Lindenfels. Wie jedes Jahr hat eine Gruppe von Frauen um die Lindenfelser Pfarrerin Nina Niklas-Bergmann den Weltgebetstag vorbereitet. Der Gottesdienst folgt einem Ritual aus Gebeten, Liedern und Texten. In diesem Jahr stand Palästina im Mittelpunkt des Weltgebetstag in der evangelischen Kirche in Lindenfels.
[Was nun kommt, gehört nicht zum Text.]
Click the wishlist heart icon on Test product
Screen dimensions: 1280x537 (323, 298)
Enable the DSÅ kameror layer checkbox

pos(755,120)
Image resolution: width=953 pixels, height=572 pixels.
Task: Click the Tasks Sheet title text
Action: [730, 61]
Schon 2017 vom internationalen Komitee ausgewählt, ist das Land jetzt fast jeden Abend in den Weltnachrichten. Der Nahostkonflikt tobt und Israel verteidigt sich gegen die Palästinenser im eigenen Land, da die Terrororganisation Hamas am 7. Oktober 2023 Israelis überfallen und getötet hat. Aus den Fernsehnachrichten kennt man den langen Zaun und die Mauer, die den von mehrheitlich Palästinensern bewohnten Gazastreifen von Israel trennt. Palästina ist ein Teil Israels, das gelobte Land aus der Bibel, in dem Jesus zur Welt gekommen ist und seine ersten Jünger um sich sammelte.

Oliven als Friedenssymbol

Der Weltgebetstag fand in diesem Jahr unter dem Motto „...durch das Band des Friedens“ statt. Der Satz stammt aus dem Brief an die Gemeinden in Ephesus, Kapitel 4, Verse 1-7: „Der Frieden ist das Band, das euch alle zusammenhält.“ Angesichts der vielen kriegerischen Konflikte in der Welt – ob in Nahost oder der Ukraine stellt sich die Frage: Wann, wenn nicht jetzt, sollten sich Christen aller Konfessionen weltweit zu Gottesdienst und Gebet, zu Klage und Schweigen, zu inständigem Bitten um Frieden versammeln?

In Lindenfels folgten dem Aufruf am Freitagabend rund 100 Frauen und Männer. In der Kirche lief arabische Musik. Nachdem die Glocken aufgehört hatten zu läuten, gingen die Frauen mit einer Kerze in der Hand zum Altar. Am Altar waren die palästinensische Flagge sowie eine Karte von Israel und Palästina angebracht. Vor dem Altar hatten die Frauen auf einem Tuch verschiedene Gegenstände ausgebreitet: leuchtend, gelbe Zitronen und Oliven, die dort von den Bauern angebaut werden. Daneben lagen Feigen, Aprikosen und Fladenbrot, außerdem ein Buch mit Stickereien aus der Region und eine Tischdecke mit dem gestickten Satz „no place like home“ („Es gibt keinen Ort wie daheim“).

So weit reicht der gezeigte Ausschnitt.